___ Information shown

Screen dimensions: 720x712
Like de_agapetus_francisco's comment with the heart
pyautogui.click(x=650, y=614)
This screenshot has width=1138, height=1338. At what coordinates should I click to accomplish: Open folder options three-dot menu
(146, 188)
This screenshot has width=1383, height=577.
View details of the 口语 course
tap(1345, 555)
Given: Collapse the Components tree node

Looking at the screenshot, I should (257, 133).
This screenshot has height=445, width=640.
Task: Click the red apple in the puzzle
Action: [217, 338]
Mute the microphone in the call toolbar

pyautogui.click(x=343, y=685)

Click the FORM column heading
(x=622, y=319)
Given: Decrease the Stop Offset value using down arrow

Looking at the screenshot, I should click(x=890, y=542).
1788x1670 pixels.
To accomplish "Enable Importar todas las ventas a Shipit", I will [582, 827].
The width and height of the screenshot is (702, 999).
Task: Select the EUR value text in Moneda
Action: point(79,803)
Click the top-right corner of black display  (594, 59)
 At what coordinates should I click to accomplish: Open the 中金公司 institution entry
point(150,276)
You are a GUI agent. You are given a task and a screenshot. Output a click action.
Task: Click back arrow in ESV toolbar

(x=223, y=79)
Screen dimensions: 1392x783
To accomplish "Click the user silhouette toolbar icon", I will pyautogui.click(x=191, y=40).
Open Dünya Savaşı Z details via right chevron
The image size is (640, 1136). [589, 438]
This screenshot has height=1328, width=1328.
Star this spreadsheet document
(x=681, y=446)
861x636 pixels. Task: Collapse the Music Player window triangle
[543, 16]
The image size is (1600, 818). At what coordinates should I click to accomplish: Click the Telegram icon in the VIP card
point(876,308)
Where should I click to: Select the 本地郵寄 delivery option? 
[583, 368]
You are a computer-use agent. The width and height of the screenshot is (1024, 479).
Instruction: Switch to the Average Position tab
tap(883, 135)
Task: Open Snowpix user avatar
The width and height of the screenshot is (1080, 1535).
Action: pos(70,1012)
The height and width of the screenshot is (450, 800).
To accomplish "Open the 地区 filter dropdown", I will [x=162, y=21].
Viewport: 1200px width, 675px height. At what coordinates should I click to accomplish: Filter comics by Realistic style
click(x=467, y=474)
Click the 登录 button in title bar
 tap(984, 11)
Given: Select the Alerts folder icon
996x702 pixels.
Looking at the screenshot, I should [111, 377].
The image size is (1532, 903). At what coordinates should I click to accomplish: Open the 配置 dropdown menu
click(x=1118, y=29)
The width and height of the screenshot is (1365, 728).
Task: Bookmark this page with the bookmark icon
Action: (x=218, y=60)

______

Description of the task: Every entry, from first to last, should be written out exactly.

Task result:
Screen dimensions: 720x712
Like de_agapetus_francisco's comment with the heart
pyautogui.click(x=650, y=614)
This screenshot has width=1138, height=1338. At what coordinates should I click to accomplish: Open folder options three-dot menu
(146, 188)
This screenshot has width=1383, height=577.
View details of the 口语 course
tap(1345, 555)
Given: Collapse the Components tree node

Looking at the screenshot, I should (257, 133).
This screenshot has height=445, width=640.
Task: Click the red apple in the puzzle
Action: [217, 338]
Mute the microphone in the call toolbar

pyautogui.click(x=343, y=685)

Click the FORM column heading
(x=622, y=319)
Given: Decrease the Stop Offset value using down arrow

Looking at the screenshot, I should click(x=890, y=542).
1788x1670 pixels.
To accomplish "Enable Importar todas las ventas a Shipit", I will [582, 827].
The width and height of the screenshot is (702, 999).
Task: Select the EUR value text in Moneda
Action: point(79,803)
Click the top-right corner of black display  (594, 59)
 At what coordinates should I click to accomplish: Open the 中金公司 institution entry
point(150,276)
You are a GUI agent. You are given a task and a screenshot. Output a click action.
Task: Click back arrow in ESV toolbar

(x=223, y=79)
Screen dimensions: 1392x783
To accomplish "Click the user silhouette toolbar icon", I will pyautogui.click(x=191, y=40).
Open Dünya Savaşı Z details via right chevron
The image size is (640, 1136). [589, 438]
This screenshot has height=1328, width=1328.
Star this spreadsheet document
(x=681, y=446)
861x636 pixels. Task: Collapse the Music Player window triangle
[543, 16]
The image size is (1600, 818). At what coordinates should I click to accomplish: Click the Telegram icon in the VIP card
point(876,308)
Where should I click to: Select the 本地郵寄 delivery option? 
[583, 368]
You are a computer-use agent. The width and height of the screenshot is (1024, 479).
Instruction: Switch to the Average Position tab
tap(883, 135)
Task: Open Snowpix user avatar
The width and height of the screenshot is (1080, 1535).
Action: pos(70,1012)
The height and width of the screenshot is (450, 800).
To accomplish "Open the 地区 filter dropdown", I will [x=162, y=21].
Viewport: 1200px width, 675px height. At what coordinates should I click to accomplish: Filter comics by Realistic style
click(x=467, y=474)
Click the 登录 button in title bar
 tap(984, 11)
Given: Select the Alerts folder icon
996x702 pixels.
Looking at the screenshot, I should [111, 377].
The image size is (1532, 903). At what coordinates should I click to accomplish: Open the 配置 dropdown menu
click(x=1118, y=29)
The width and height of the screenshot is (1365, 728).
Task: Bookmark this page with the bookmark icon
Action: (x=218, y=60)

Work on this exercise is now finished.